The photos below are what we saw.
This is what the leak looked like. At first, I thought that my repair job on the rear wheel bearings had failed. But, on closer inspection, the fluid was not gear oil, but rather brake fluid.
The source of the leak was a seal between the parking brake actuation lever and the main body of the brake assembly. This cannot be fixed "in situ", so removal and disassembly of the brake was in store.
The leak was substantial and letting the truck sit without operation only made it worse. I ended up having to fill the reservoir daily to prevent it from running dry.
These tires and rims look nice and clean, eh? That is because Kathleen and I just spent a whole day mounting these used MPT-80s on new rims. I wore my XM-47s down to the carcass on the road trip and Mark Mitchell was kind enough to provide me with these "new" old tires to meet my needs pending arrival of different used tires. More on that later. Make no mistake about it, dismounting and re-mounting these tires is a ton of hot, sweaty work.
First order of the day is to get the tire/wheel off the truck. Safety is critical and you should always use a jack stand in addition to the jack, in case the jack fails.
After the wheel is off, it is time to remove the hub. Like before, I broke sockets. This time, I broke 2 hardened impact sockets and a 1/2 breaker bar before I got the hub off. In the far left of the photo you can see that after the first broken bar, I bought a 3/4" breaker, extension and thin-walled 21-point socket. That one works fine.
After the hub and brake disc was removed, I grabbed the camera and shot the inside of the assembly. Note how hosed the pads are. I think it was a combination of the oil from the hub failure and the excessive heat from the failed bearings that roasted the pads.
A close-up of the pad shows several things. First, the pads are toast. Second, the dust seals on the pistons are toast as well. Time to get new parts.
A was smart when I reinstalled the brake assembly after the last failure - I used anti-seize on the body bolt. So, removal was duck soup. Once the hydraulic line was disconnected, the assembly was put on the bench for inspection. This guy was filthy and a good cleaning was in order before proceeding any further.
The inside of the brake assembly is quite complex. Sadly, the leaking seal required a complete disassembly of the whole casting to effect a repair. Part number 29 was causing the leak and the whole freakin' thing had to come apart to get to it!
Based on speaking with several fellow owners, I was proceeding under the mistaken assumption that I could effect a repair without cracking apart the halves of the housing. After many tries, it was clear that was impossible. Taking the halves apart requires new bolts and gaskets. The bolts are needed because they are tightened to the point of plastic deformation and are therefore permanently stretched. One more call to Jim Ince and I had what I needed to effect the repair. Visible in the photo above is the cylinder for the brake piston, the piston seal (black ring) and the adjustment screw that positions the piston against the disc.
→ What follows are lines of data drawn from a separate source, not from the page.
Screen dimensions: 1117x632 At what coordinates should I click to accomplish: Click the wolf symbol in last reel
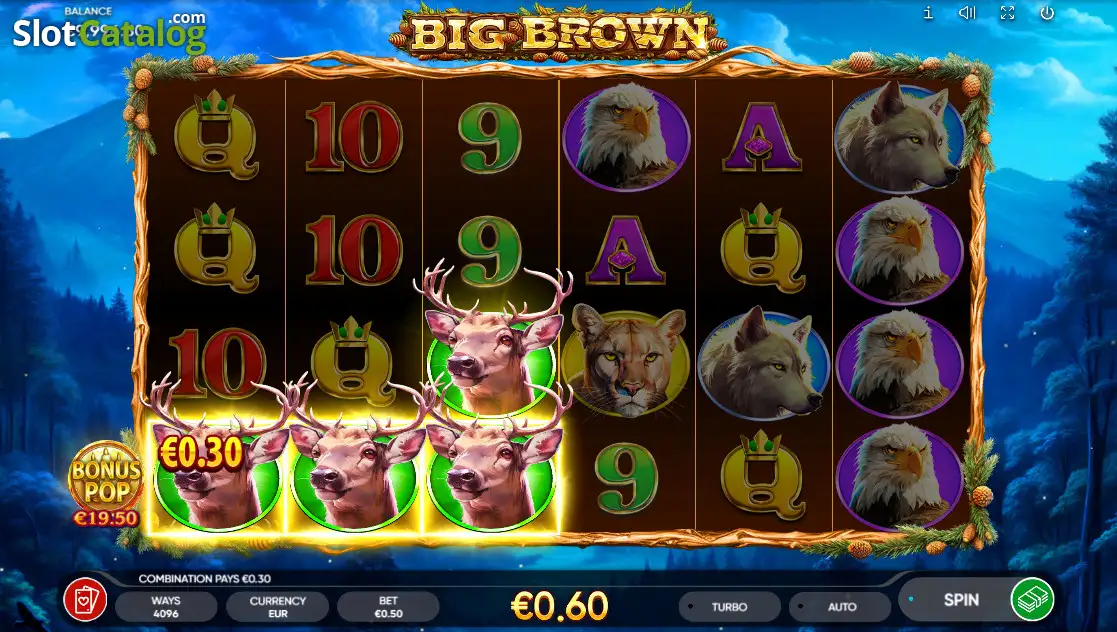[898, 137]
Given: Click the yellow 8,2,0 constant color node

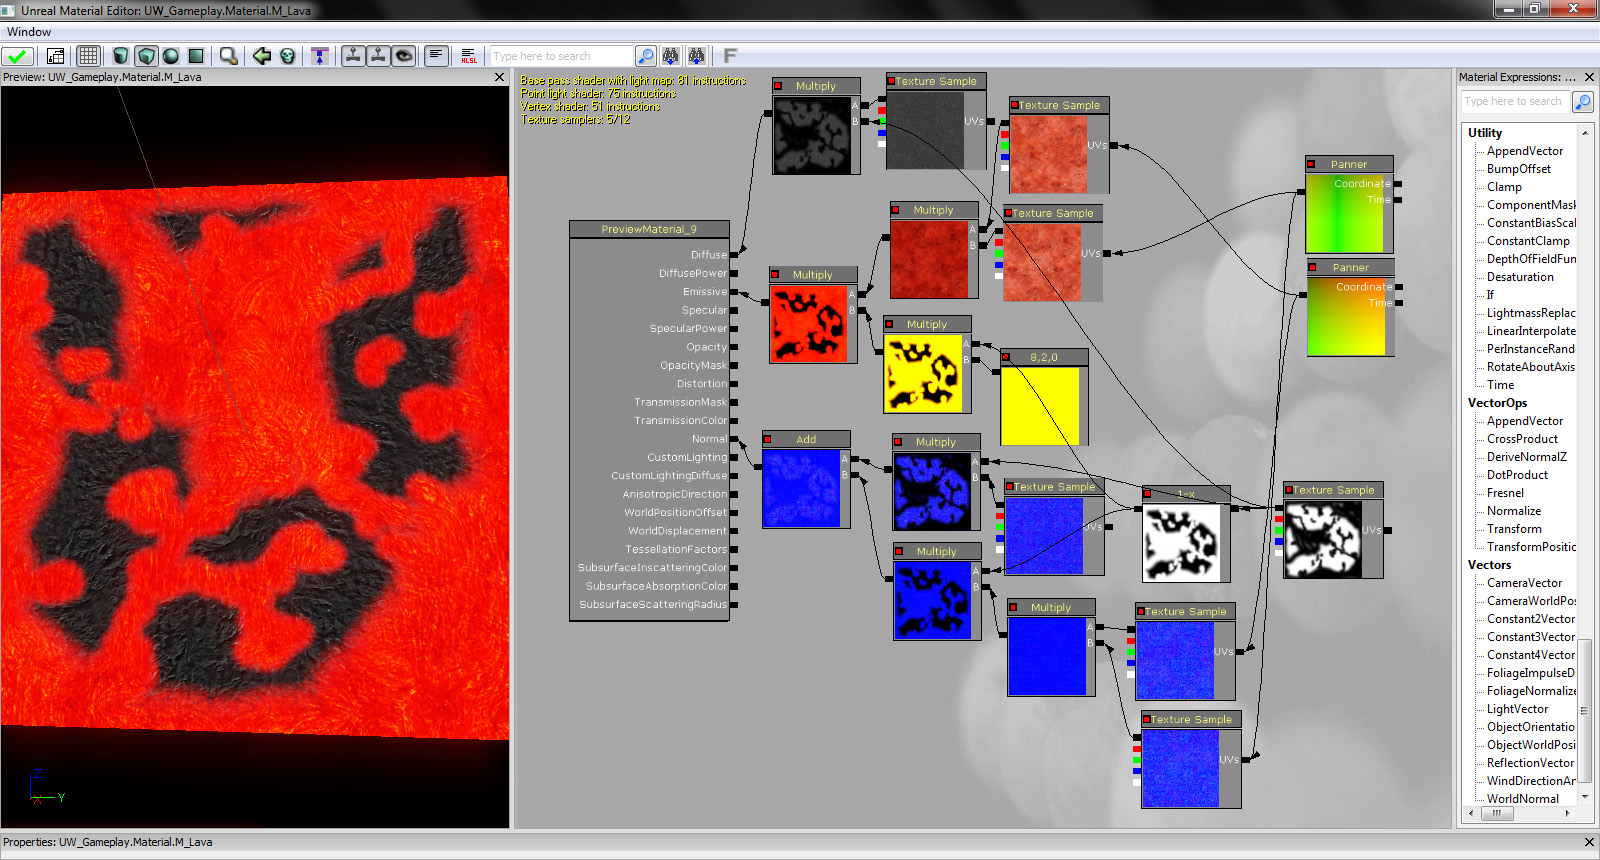Looking at the screenshot, I should [x=1040, y=405].
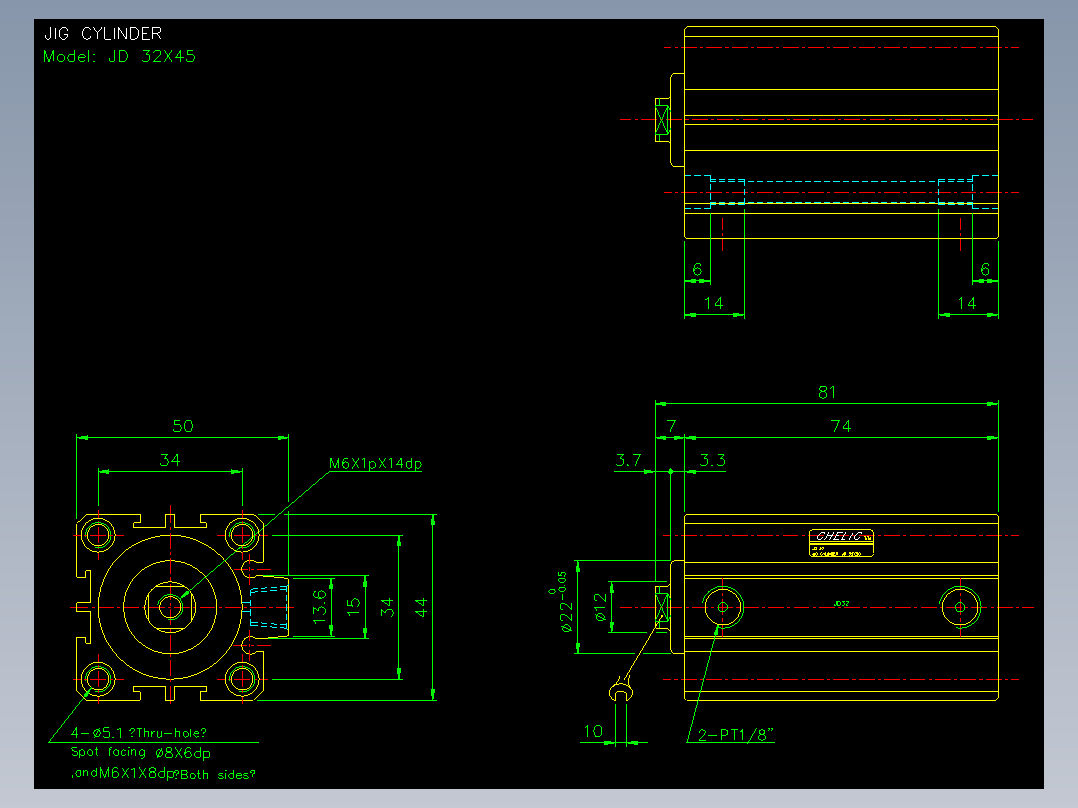Click the center piston rod circle

[170, 607]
One way point in this process is the removal of the plug that protects the end of the parking brake actuator. The manual called for drilling a hole into the cover, but that would have put debris into the housing. I opted for welding a nut on the plug and then hooked a slide hammer into the nut. It worked easily the first time.
Once the plug is off, the next action is to remove the snap rings and washer that holds the parking brake actuator in place. The snap rings and washers are visible at the top of the photo.
In the end, it was impossible to do what was required without taking the halves of the casting apart. But, extreme torque was required to take the bolts out. Plus, there is a special bit that is required - 14 mm "triple square" . So, to be able to apply sufficient torque to the bolts, I reinstalled the brakes on the axle so I could hit it hard. The technique worked.
The spent parts from the repair: 2 needle bearings from the parking brake actuation lever, seals, plugs and snap rings. All these parts were in the repair kit.
Once the components were replaced, the halves were reassembled and torqued to specification.
Once the halves were together, the brake lever was reinstalled. Then, the cover plug was pressed into the housing. But, the clamp was not beefy enough to fully complete the job.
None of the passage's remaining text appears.